La Corea del Nord ha sparato un altro missile balistico non identificato nel Mar del Giappone, noto in Corea come Mare Orientale, ha dichiarato mercoledì l’esercito sudcoreano.
Lo Stato Maggiore dell’Esercito sudcoreano ha denunciato questa «provocazione», senza fornire ulteriori dettagli sul tipo di proiettile o sulla sua traiettoria, nel contesto di un’impennata delle tensioni nell’area nelle ultime settimane, come riportato dall’agenzia di stampa sudcoreana Yonhap.
Nel corso della giornata, l’esercito sudcoreano ha anche indicato che il missile sparato la settimana scorsa da Pyongyang che ha sorvolato il confine marittimo era un «SA-5», simile a quello usato dalla Russia nell’ambito della guerra in Ucraina, dopo l’analisi dei resti situati nell’area.
Fonti militari hanno fatto notare che il relitto mostra lettere in cirillico, anche se hanno sottolineato che «non si può confermare se il missile sia di fabbricazione russa», aprendo la porta alla possibilità che la Corea del Nord possa aver assemblato parti importate e sviluppate durante l’era dell’Unione Sovietica.

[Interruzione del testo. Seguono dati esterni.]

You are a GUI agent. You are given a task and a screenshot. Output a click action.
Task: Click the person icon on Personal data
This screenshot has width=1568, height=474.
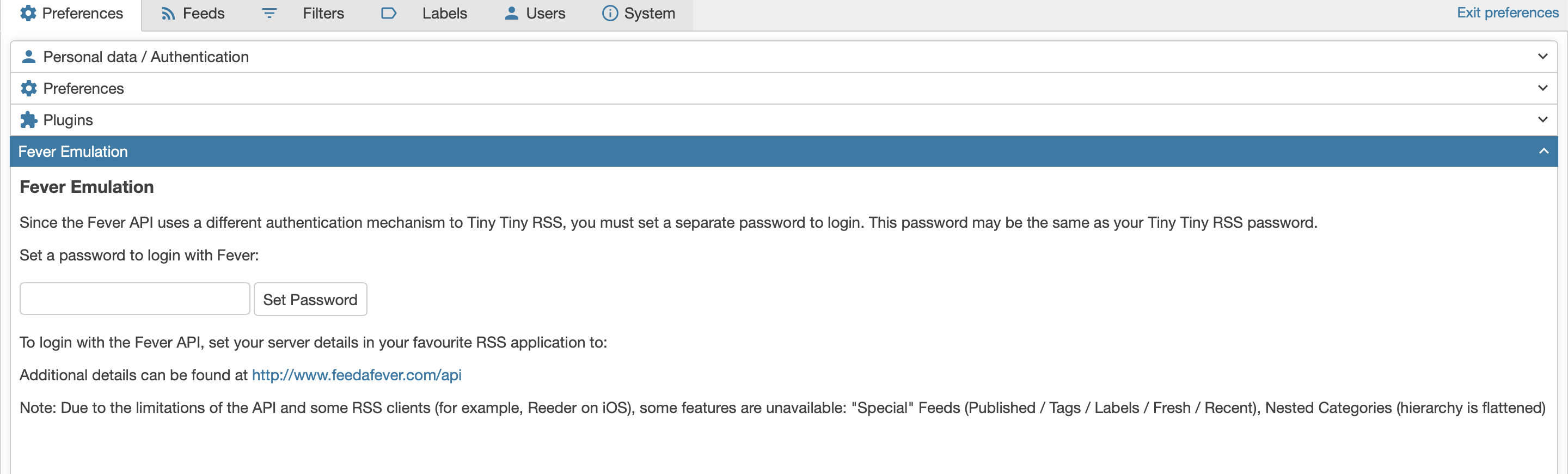coord(29,57)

Da parte sua, il ministero della Difesa della Corea del Sud ha condannato «con forza» il lancio della scorsa settimana e ha sottolineato che Seul «non tollererà alcuna provocazione nordcoreana che rappresenti una minaccia per la vita e la sicurezza dei cittadini».
Il ministero ha avvertito che la Corea del Sud «si opporrà alle sue schiaccianti capacità, basandosi sull’alleanza tra Seul e Washington», dopo che nelle ultime settimane la Corea del Nord ha sparato decine di missili e proiettili nel Mar del Giappone.
Washington, così come l’Agenzia internazionale per l’energia atomica (AIEA), hanno condiviso i loro avvertimenti sul fatto che la Corea del Nord «probabilmente» condurrà un test missilistico nucleare, il primo dal 2017.